Complexity everywhere, all at once

Adam Kleinman
July 07, 2023

How complexity in model offerings can actually be a smoke screen for weak technology

The blockbuster movie, Everything Everywhere All at Once offers a look at the world from the perspective of how every decision creates a multitude of universes following the paths of the alternate choices that could have been made.

Now, that’s a pretty complex narrative to follow, and as the film shows us, all of these “what ifs” lead to confrontations, confusion, and an over-complication of what could have been solved by simply speaking to another person.

The technology for lenders today — whether you’re using it or looking into it — isn’t one-size-fits-all, but it also doesn’t have to be over-complex. If we get caught up in the complexity of a model when it comes to AI-automated underwriting, we might miss finding the simpler, and more effective, solution to the problem we’re facing.

You don’t always need to jump through a thousand hoops (or to compare with Everything Everywhere All at Once — a thousand parallel universes) to achieve better lending strategies and processes. And if your technology partner is only offering you complex solutions, the question I’d ask is if that technology company is offering you a complex solution because there is no simple answer or if they cannot offer you simplicity because their technology isn’t up to snuff.

Complexity doesn’t directly correspond with ‘better’

Albert Einstein once astutely observed, “Everything should be made as simple as possible, but not simpler.”

This mantra deeply resonates with Zest AI’s approach to building powerful machine learning credit models for our lending partners. We strive to create models that capture every loan applicant’s complex, nuanced set of data and elevate fairer outcomes across borrowers. Yet, we know it’s important to avoid superfluous complexity that could make our models cost-prohibitive, unstable, noncompliant, or dysfunctional.

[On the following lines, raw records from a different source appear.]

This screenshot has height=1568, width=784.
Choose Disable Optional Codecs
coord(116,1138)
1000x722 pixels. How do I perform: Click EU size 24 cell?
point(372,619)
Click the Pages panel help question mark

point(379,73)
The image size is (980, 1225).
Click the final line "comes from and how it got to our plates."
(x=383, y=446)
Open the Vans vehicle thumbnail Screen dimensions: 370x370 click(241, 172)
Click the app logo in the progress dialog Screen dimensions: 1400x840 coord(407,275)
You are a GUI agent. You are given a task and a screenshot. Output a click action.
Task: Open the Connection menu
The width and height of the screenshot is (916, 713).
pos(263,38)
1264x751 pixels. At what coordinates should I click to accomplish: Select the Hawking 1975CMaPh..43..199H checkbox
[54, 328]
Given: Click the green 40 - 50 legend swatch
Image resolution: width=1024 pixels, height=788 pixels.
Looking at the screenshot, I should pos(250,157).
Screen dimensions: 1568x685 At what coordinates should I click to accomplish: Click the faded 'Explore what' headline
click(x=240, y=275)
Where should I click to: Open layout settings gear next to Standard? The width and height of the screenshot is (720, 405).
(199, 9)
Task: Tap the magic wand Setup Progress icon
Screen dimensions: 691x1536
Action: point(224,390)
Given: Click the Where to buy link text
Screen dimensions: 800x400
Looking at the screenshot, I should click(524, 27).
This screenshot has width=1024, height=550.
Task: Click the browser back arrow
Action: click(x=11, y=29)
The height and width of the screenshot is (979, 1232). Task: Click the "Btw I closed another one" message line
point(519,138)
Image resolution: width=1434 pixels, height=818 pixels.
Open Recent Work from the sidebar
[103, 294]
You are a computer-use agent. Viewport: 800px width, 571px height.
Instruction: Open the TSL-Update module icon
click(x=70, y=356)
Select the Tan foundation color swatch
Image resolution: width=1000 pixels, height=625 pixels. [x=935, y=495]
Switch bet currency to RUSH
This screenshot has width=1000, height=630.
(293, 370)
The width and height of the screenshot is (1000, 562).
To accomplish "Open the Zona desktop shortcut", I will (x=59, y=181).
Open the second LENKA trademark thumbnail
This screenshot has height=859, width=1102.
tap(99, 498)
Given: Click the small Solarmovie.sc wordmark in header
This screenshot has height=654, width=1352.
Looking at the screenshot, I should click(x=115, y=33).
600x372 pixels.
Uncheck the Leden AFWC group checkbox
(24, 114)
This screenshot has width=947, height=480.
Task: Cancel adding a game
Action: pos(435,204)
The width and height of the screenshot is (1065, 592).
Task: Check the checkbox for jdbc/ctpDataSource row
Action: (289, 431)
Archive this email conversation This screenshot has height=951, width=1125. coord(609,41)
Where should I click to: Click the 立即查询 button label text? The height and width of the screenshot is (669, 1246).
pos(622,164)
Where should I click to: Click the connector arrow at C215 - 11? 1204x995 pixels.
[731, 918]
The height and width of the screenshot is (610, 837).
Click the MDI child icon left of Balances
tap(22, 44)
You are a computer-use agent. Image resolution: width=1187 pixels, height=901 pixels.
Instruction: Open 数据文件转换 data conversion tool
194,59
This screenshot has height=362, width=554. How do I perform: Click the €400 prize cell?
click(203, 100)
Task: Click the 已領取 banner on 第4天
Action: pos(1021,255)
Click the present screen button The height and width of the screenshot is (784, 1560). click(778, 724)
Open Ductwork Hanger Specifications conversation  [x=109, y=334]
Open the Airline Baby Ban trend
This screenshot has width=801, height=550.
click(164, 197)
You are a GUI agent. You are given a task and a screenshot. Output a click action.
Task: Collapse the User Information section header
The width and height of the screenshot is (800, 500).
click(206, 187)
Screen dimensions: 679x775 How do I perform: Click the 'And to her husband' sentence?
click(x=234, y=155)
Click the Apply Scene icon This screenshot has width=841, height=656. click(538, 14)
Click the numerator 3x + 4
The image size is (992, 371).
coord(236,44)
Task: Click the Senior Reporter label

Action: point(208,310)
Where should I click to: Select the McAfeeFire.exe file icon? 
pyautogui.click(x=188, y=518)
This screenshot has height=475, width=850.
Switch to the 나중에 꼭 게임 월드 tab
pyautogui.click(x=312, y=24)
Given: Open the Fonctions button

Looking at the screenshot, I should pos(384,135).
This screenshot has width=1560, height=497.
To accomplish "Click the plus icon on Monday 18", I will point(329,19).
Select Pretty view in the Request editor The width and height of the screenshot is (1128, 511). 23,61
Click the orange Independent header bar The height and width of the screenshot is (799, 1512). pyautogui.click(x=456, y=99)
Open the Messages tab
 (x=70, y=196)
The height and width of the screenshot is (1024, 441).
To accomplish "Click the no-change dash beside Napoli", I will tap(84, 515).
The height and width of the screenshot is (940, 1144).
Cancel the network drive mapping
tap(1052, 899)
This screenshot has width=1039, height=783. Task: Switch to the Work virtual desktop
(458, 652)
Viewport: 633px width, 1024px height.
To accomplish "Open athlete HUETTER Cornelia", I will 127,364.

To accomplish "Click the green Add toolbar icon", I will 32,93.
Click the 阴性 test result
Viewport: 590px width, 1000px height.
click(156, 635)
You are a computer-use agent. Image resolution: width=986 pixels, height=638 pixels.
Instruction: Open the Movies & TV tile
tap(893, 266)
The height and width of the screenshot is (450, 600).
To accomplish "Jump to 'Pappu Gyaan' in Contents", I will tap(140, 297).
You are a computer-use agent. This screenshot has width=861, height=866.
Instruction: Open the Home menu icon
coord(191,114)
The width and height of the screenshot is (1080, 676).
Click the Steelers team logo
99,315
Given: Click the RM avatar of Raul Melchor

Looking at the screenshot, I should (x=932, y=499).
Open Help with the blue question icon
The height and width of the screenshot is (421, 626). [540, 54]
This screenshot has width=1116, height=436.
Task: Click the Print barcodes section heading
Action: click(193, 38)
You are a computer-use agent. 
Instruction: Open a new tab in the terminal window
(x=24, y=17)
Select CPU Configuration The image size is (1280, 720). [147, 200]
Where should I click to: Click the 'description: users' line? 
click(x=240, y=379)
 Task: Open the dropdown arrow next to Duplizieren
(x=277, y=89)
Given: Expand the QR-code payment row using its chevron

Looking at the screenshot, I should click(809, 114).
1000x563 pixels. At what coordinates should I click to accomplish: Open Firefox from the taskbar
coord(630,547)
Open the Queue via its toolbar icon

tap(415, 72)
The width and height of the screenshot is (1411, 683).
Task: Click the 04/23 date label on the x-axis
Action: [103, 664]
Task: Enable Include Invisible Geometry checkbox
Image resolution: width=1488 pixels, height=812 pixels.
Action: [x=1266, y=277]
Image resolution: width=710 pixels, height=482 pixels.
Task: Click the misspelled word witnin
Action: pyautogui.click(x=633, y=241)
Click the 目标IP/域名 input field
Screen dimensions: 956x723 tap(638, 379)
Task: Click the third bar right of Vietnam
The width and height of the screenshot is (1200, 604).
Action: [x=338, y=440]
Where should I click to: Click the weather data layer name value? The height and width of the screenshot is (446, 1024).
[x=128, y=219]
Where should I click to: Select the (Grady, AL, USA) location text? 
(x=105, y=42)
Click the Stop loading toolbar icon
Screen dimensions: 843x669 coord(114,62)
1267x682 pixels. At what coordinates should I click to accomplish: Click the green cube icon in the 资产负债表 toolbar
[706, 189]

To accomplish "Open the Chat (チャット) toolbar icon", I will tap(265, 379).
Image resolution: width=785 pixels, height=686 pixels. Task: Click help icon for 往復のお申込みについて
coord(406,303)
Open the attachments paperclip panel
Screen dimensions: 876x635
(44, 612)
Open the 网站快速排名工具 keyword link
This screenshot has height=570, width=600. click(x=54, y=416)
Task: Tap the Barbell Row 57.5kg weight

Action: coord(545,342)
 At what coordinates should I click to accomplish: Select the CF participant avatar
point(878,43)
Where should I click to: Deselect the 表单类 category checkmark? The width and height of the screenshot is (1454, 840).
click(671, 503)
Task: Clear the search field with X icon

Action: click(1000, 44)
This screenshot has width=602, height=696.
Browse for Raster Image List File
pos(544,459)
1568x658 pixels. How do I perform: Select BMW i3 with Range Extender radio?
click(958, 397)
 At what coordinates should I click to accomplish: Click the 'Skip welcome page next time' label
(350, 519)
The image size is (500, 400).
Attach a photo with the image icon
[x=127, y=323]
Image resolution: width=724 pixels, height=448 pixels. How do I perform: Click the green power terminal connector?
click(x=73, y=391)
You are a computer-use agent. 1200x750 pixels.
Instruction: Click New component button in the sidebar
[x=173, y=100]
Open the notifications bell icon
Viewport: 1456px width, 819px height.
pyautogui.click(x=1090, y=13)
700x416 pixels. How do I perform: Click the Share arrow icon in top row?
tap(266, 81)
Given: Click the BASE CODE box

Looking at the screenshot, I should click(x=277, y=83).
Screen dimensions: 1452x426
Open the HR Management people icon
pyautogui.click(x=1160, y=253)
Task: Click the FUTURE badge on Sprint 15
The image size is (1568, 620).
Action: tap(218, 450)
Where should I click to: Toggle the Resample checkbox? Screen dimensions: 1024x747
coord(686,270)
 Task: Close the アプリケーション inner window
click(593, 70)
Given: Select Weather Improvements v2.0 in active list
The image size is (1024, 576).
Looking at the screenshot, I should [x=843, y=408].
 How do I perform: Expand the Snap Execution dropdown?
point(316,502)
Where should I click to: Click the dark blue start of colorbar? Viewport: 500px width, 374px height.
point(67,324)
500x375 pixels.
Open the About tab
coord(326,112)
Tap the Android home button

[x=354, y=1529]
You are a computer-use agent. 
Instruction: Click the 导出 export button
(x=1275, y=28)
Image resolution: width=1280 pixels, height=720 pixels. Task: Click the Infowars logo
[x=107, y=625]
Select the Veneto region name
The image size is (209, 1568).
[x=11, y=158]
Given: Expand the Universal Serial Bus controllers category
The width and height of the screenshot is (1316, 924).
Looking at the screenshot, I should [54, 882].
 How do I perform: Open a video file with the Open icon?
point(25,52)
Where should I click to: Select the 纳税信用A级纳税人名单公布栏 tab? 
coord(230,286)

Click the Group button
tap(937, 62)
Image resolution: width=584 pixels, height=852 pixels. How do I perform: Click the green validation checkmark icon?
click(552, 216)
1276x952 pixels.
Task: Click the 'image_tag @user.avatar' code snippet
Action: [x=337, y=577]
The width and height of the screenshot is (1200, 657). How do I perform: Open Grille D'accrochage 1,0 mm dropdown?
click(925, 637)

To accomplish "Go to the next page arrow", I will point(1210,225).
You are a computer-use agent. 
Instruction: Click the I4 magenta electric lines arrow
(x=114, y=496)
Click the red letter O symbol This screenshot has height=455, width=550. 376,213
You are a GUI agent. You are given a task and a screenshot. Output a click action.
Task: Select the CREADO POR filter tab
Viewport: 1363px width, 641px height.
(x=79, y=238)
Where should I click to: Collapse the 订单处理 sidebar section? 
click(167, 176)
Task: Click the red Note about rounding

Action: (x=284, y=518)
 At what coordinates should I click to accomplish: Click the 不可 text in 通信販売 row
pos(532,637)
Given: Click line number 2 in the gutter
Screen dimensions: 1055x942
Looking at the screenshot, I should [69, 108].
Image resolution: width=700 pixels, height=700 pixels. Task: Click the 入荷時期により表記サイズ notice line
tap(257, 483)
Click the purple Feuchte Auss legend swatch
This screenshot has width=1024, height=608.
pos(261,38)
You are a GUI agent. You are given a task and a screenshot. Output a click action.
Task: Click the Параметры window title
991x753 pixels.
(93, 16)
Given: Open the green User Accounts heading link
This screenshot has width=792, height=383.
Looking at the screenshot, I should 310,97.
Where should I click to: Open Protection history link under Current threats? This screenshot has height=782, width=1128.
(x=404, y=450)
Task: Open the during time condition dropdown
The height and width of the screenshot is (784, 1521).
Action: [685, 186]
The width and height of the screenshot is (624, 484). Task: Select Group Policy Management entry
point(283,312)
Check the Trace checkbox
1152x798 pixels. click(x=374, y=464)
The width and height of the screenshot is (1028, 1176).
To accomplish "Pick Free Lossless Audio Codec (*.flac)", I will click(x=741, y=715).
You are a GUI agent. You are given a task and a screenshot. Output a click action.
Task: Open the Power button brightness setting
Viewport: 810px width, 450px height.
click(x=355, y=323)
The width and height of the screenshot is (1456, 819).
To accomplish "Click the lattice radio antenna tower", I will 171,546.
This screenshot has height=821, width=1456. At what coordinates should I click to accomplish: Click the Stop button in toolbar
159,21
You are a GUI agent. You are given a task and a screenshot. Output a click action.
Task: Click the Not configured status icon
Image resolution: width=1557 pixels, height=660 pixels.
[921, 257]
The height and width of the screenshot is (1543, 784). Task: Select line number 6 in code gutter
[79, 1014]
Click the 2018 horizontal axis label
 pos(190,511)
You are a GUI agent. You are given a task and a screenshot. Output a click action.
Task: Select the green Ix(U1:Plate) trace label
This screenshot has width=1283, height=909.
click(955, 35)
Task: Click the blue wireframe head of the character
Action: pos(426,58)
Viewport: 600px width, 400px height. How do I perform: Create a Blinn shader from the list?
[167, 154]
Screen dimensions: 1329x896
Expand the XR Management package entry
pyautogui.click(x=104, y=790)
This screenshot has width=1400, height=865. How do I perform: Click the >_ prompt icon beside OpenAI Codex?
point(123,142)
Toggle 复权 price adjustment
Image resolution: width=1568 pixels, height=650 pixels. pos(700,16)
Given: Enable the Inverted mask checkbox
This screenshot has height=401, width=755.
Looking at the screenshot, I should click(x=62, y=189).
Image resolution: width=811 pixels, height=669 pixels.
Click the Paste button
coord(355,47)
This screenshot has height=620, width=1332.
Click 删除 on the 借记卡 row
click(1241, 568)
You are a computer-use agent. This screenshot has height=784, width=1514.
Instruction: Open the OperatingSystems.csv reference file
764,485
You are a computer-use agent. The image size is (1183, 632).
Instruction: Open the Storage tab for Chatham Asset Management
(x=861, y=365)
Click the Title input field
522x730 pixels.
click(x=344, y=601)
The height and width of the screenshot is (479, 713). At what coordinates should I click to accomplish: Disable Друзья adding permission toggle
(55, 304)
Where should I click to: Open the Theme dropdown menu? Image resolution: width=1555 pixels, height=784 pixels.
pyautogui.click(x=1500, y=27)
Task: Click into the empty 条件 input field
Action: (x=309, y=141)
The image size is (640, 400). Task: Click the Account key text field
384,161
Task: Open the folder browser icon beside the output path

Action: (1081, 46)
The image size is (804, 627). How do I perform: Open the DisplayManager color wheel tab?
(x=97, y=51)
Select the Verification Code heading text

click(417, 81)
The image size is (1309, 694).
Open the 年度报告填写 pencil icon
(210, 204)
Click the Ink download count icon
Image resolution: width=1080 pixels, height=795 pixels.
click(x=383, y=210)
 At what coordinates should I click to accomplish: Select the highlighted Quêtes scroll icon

Injecting complexity everywhere, all at once, is easy, and it might even look like the right thing to do. After all, lending is a complicated process — so one might think that the technology you need has to match that complexity. Actually, let’s take a second to walk through what that might look like: all a lender and that technology partner would have to do is take as much data, create as many modeling variables as possible, and put them into the most complex machine learning algorithm imaginable.

Such a model may yield statistical performance, but it will undoubtedly increase operating costs, require additional regulatory scrutiny, and add to your operational complexity.

‘Better’ takes time, tenacity, and fine-tuning

Over Zest AI’s fifteen-year history, we have perfected the use of AI in credit underwriting. We have built some of the largest ensembled models utilizing data from credit bureaus, alternative sources, and core banking information shared by our clients. We have also developed highly accurate, tailored models with just a single source of data. We’ve taken the time to understand these forms of credit modeling better, fine-tuned them to create optimal outcomes for our clients and their borrowers and have the tenacity to keep improving our methods to deliver the best available outcomes — complex or simple.

Our commitment at Zest AI is to meticulously tailor our models to meet our client’s specific needs and help them achieve their strategic business goals and objectives.

We start by sitting down with our client and discerning the model’s intent, the demographic it will serve, and the desired business results our client wants to achieve. This understanding allows us to efficiently determine which available data sources offer the best return on investment. We do this by considering the improved performance against additional data costs — both in tangible and intangible terms.

Ultimately, when we’re digging into our clients’ business strategies, what we want to achieve is the simplest answer to whatever-level complexity of the problem they face. We don’t tack on complicated algorithms as a handwave solution to show how remarkable our technology is — we think the most impressive solution is the one that is straightforward in answering a need.

Opportunity costs and what opportunities cost

As a general sentiment, our clients aspire to automate lending for all their borrowers. That’s a huge opportunity to speed up decisions and get that hard-won loyalty from a borrower. The way we see it is, the simpler it is to get from point A to point B, the more value we bring to our clients.

However, the stage of the automation journey that a client is in can vary, thereby influencing their need for additional data sources. This is where it becomes important to determine how much complexity is actually needed to meet that automation goal.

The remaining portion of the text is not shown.